This is the third installment of my “Cliff Notes and Takeaways” series, which discusses, from a client’s perspective, 3 Geeks and a Law Blog’s recent five-part series: “The Economics of Law and the Future of Legal KM.”  Toby Brown, the author, is a smart guy who is doing his very best to help traditional law firms navigate the challenges facing them today.  Recognizing that the “gravy train” of the last fifty years is over, Toby offers advice on how “traditional” law firms need to adapt to ensure continued profitability (and hence, their continued existence).  In Part 2 & Part 3, Toby identifies the four profit drivers for traditional firms:

  1. Rates
  2. Realization
  3. Productivity
  4. Leverage

In Part 4, Toby discusses how market forces, including technology and the Great Recession of 2008, have negatively affected the first 3 drivers, leaving leverage as the profit driver that should be highly prioritized by firm management.  In Part 3, Toby notes that:

Leverage is the highest impact profit driver.  And firms looking to enhance their profitability will want to encourage the best use of leverage and not let low productivity encourage counter-productive behavior.

The basic economic concept of leverage is that the more workers work, the more owners (partners) benefit.  Workers generate the profits that pay partners.  Therefore the more work is pushed down to them, the better leverage you have and the more profit is generated.

Of course caveats apply.  Partner level work should be done by a partner.  The mantra here is:  push work down to its lowest cost, appropriate labor source.  This sounds obvious and reasonable; however, until recently, firms have profited from pushing work up to the highest rate source, which was a great idea when competition was low.

According to Toby, properly managed leverage, i.e., work done by the lowest cost, appropriate labor source, can result in a “win-win” situation because if work is always pushed down to the lowest cost competent resource, the overall fee to the client should go down and profit is maximized for the firm.

Wow.  Toby is good.  I was almost starting to drink the Kool-aid.  But informed client’s must understand that Toby’s recommendations are merely advising law firms to tweak the status quo.  They do nothing to significantly change the “world of pain” that your law firms have been inflicting on you for the last 25-50 years.  Yes, in Toby’s perfect world, your firm would efficiently handle your matter using the lowest cost, qualified time keepers.  Back in the 50’s when the ABA stated that a lawyer could reasonably bill 1300 hours a year, you might have actually paid a fair fee.  But, as Toby notes in Part 2, firms now conservatively demand 1800 to 1900 hours a year from their associates.  And as I’ve pointed out on all corners of my blog, these high billable hour quotas invariably lead to bill padding and overcharging.  So if you are fine with all that, and really like golfing with your firm’s senior partner (who made $1.4 million last year thanks to clients like you), that’s your prerogative.  Using a firm efficiently implementing Toby’s leverage model will result in some modest savings and will upgrade you from an “Ugly” client to a “Bad” client.  Of course, you’ve still got a long way to go to get your knuckles off the ground and become a “Good” client.  Baby steps, grasshopper.  Soon you may be ready to free yourself altogether from the evils of the billable hour . . .

5 Comments leave one →
  1. David Winch permalink
    November 10, 2012 9:41 am

    Interesting perspective.
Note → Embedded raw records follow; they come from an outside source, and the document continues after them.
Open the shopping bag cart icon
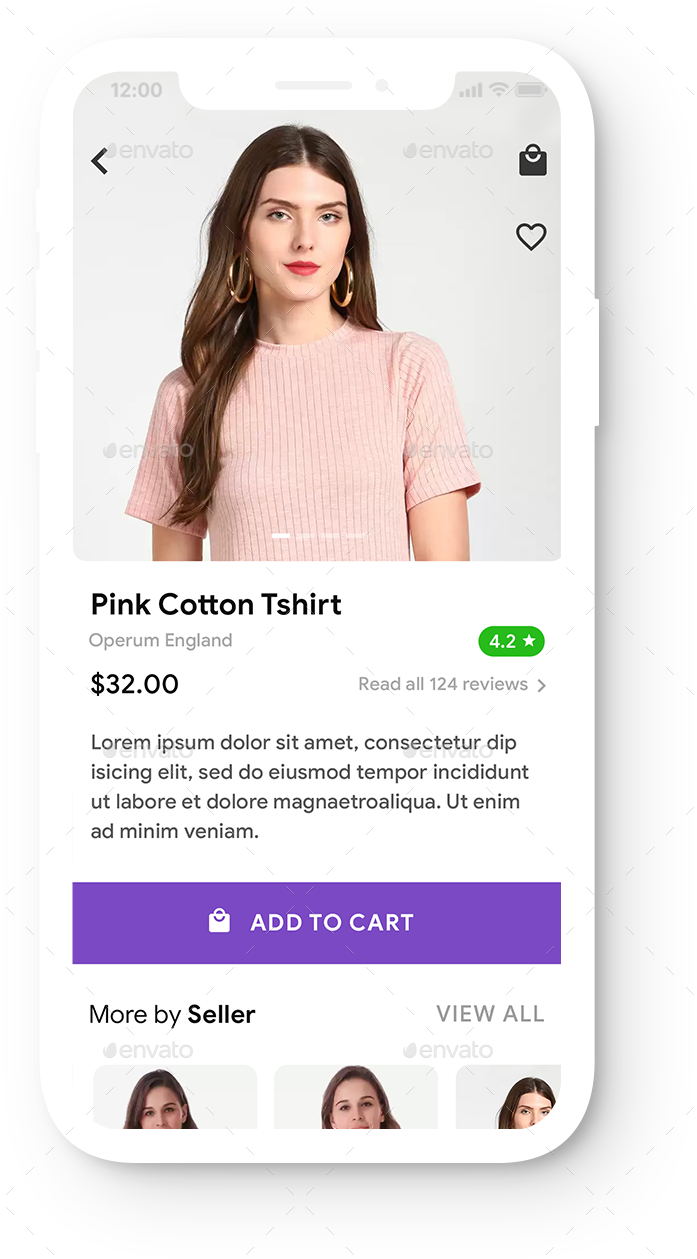This screenshot has height=1259, width=697. pos(532,160)
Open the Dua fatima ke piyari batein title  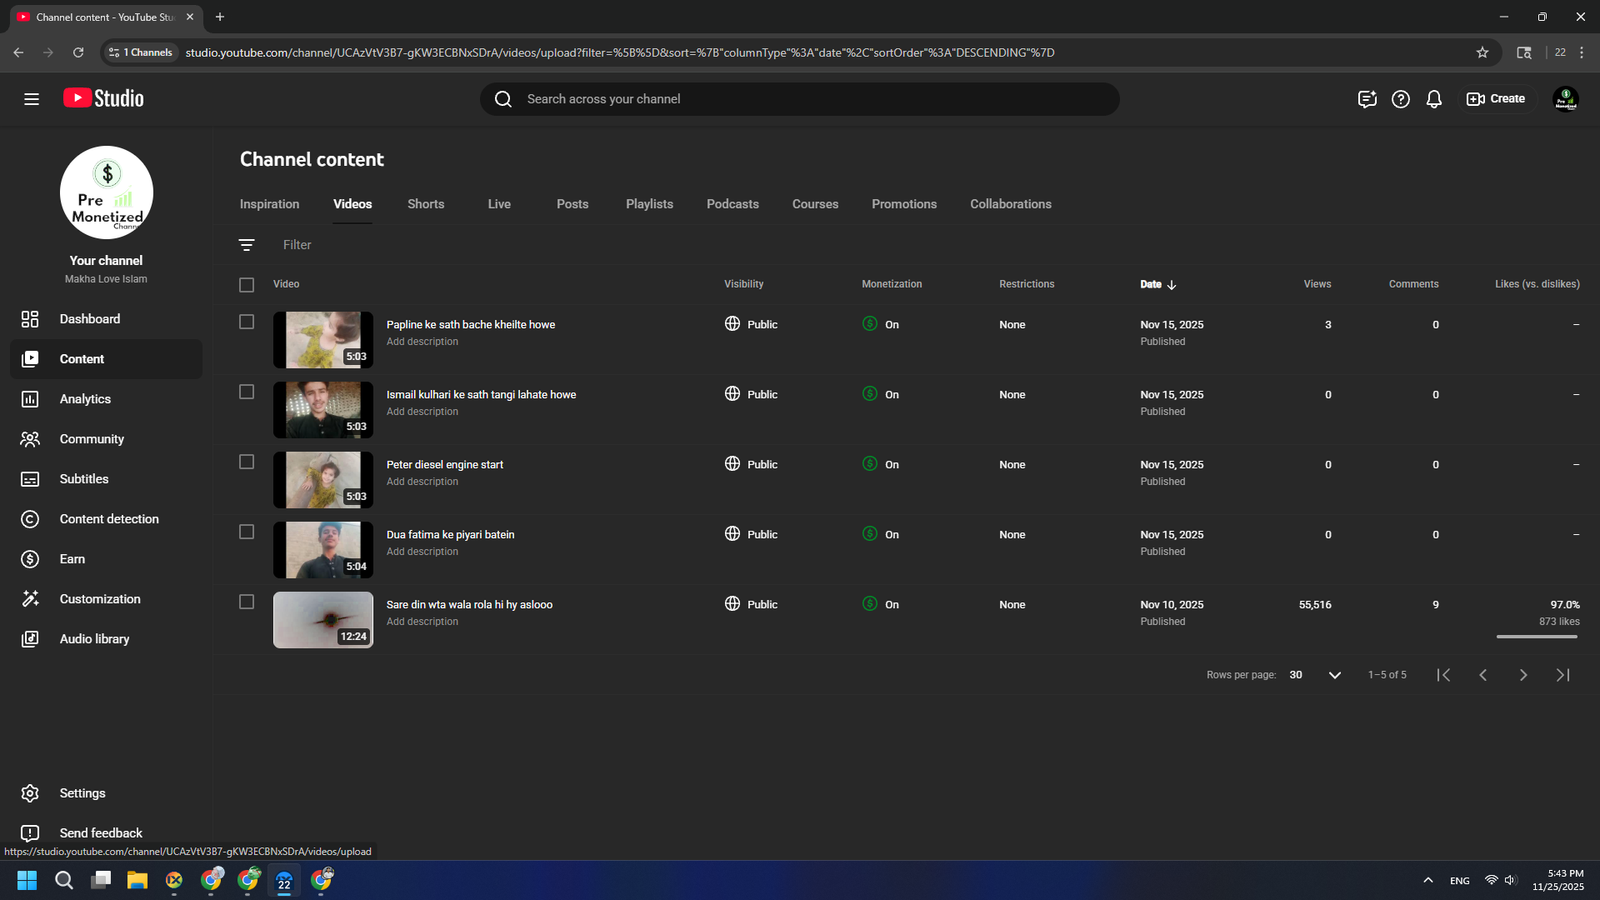[x=450, y=535]
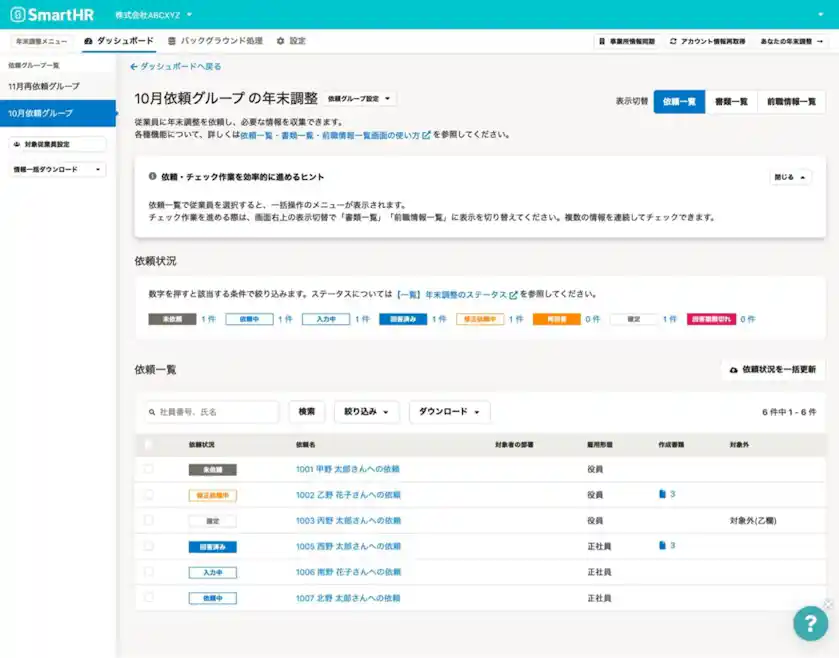
Task: Check the row checkbox for 北野 太郎
Action: tap(148, 597)
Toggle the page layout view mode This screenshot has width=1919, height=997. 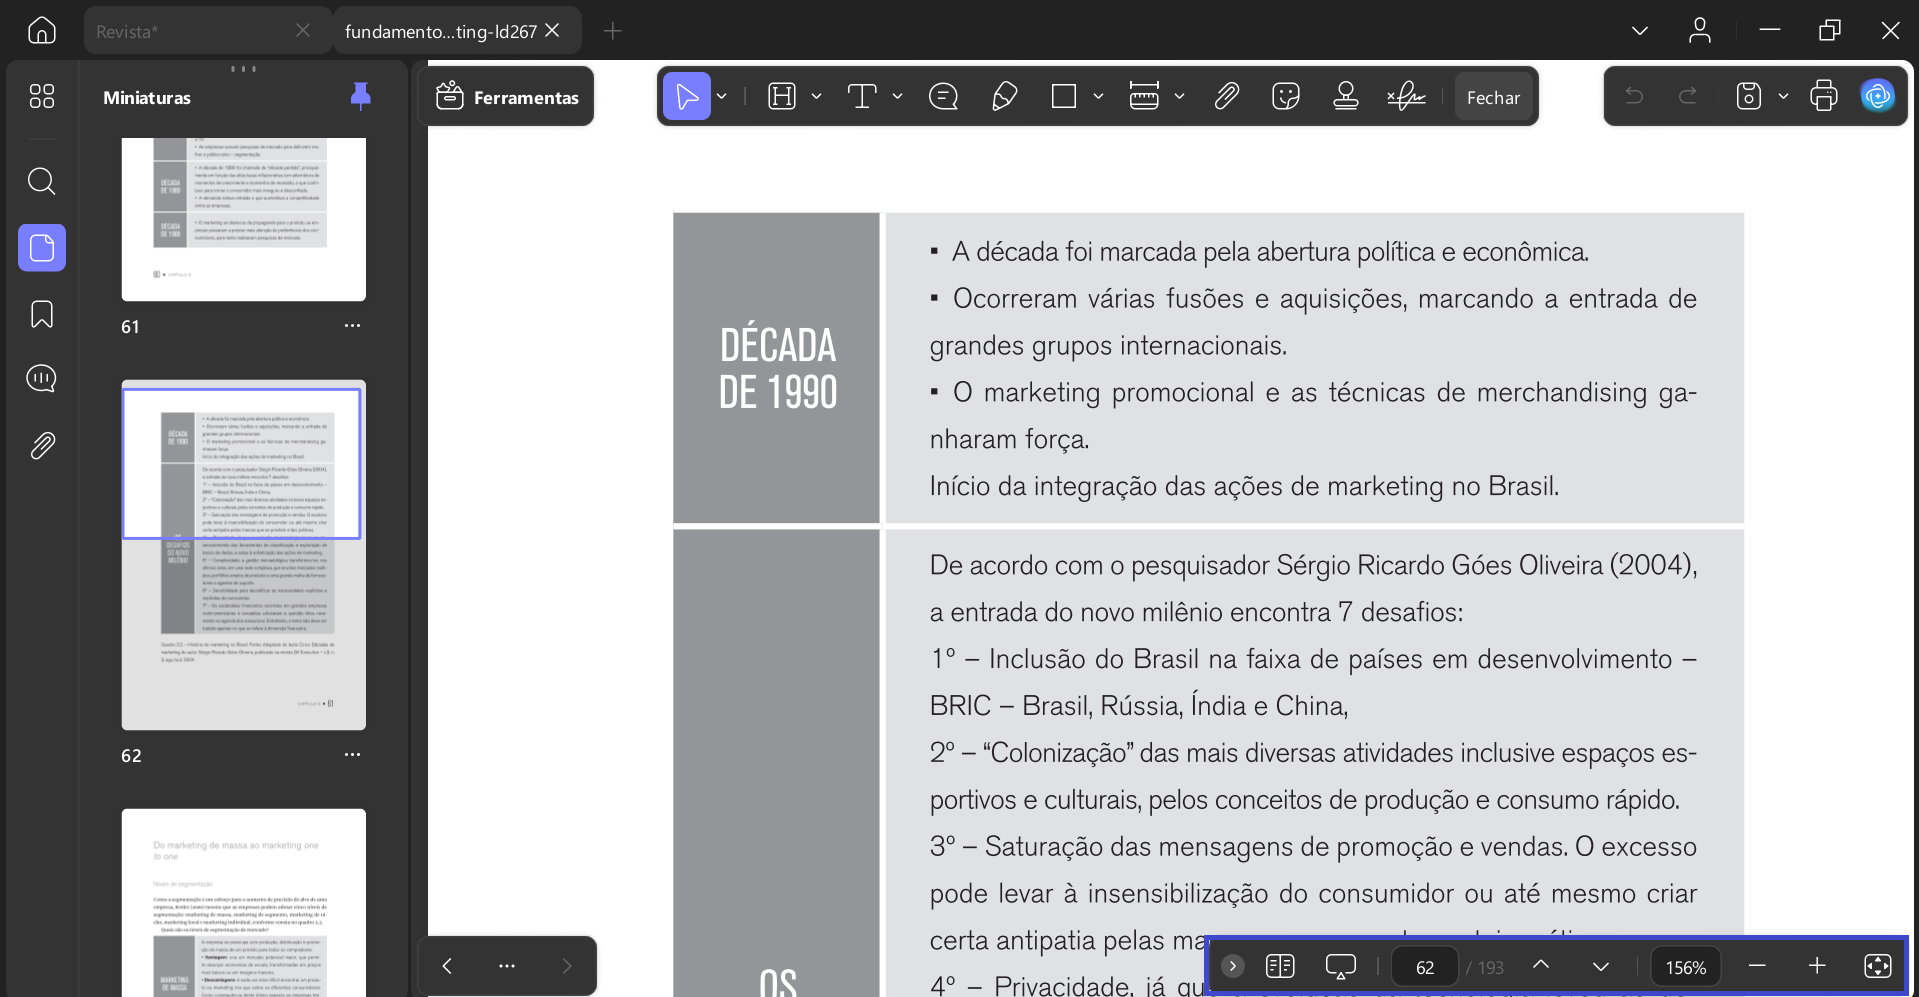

Do you think it’ll get read and taken on board by the people who should do both? The best bit, of course, is the final line!

    [Originally posted on LinkedIn group Profitable Pricing for Lawyers]

    • The Last Honest Lawyer permalink*
      November 10, 2012 9:58 am

      David, I’ve discussed elsewhere (All Billable Hours are Not Created Equal) that the problem is less about the billable hour in theory, but rather how the rise in billable hour quotas invariably causes bill padding and rampant overcharging. Who bears the ultimate responsibility for this? I’d say it’s the GCs and clients, who after all, write the checks. Lucky for them, it appears a tipping point has been reached and the end is near for the Good Ol’ Days, as reported by many, including Bruce MacEwen (“Growth is Dead” series), Jordan Furlong (“The evolution of the legal services market” series), and on your side of the pond, Stephen Mayson (“The Grand Delusion”.) Exciting times, actually.

  2. Nova Oldfield permalink
    November 13, 2012 7:51 am

    I agree that there are problems with time based billing, particularly the way some firms apply it, but is it really dying, and why isn’t this conversation applying to any other industry? My plumber and accountant charge on a time basis and I haven’t heard that that’s changing any time soon.

    We really need to consider what our clients want and take it from there. I offer fixed fees, but some clients prefer time billing because they feel that they’re then paying for what has actually been done.

    [Originally posted on LinkedIn "Profitable Pricing for Lawyers"]

  3. David Winch permalink
    November 13, 2012 7:53 am

    It is changing in other professional services too, but slowly. Some Accountants, Business Advisers, Coaches, Doctors, Dentists etc. are seeing the light and making the move. In fact there is lot going on in Australia, which is possibly the second most enlightened country in this regard after the USA.

    There are actually three types of service business and your plumber is not in the same group as lawyers and accountants. I am not at all surprised that plumbers continue to charge by the hour and I wouldn’t seek to persuade them otherwise.

    As for your own clients, you might need to educate them on the difference between your effort and the value they derive from it. I doubt they’re really paying you just to show up.

    [Originally posted on LinkedIn "Profitable Pricing for Lawyers"]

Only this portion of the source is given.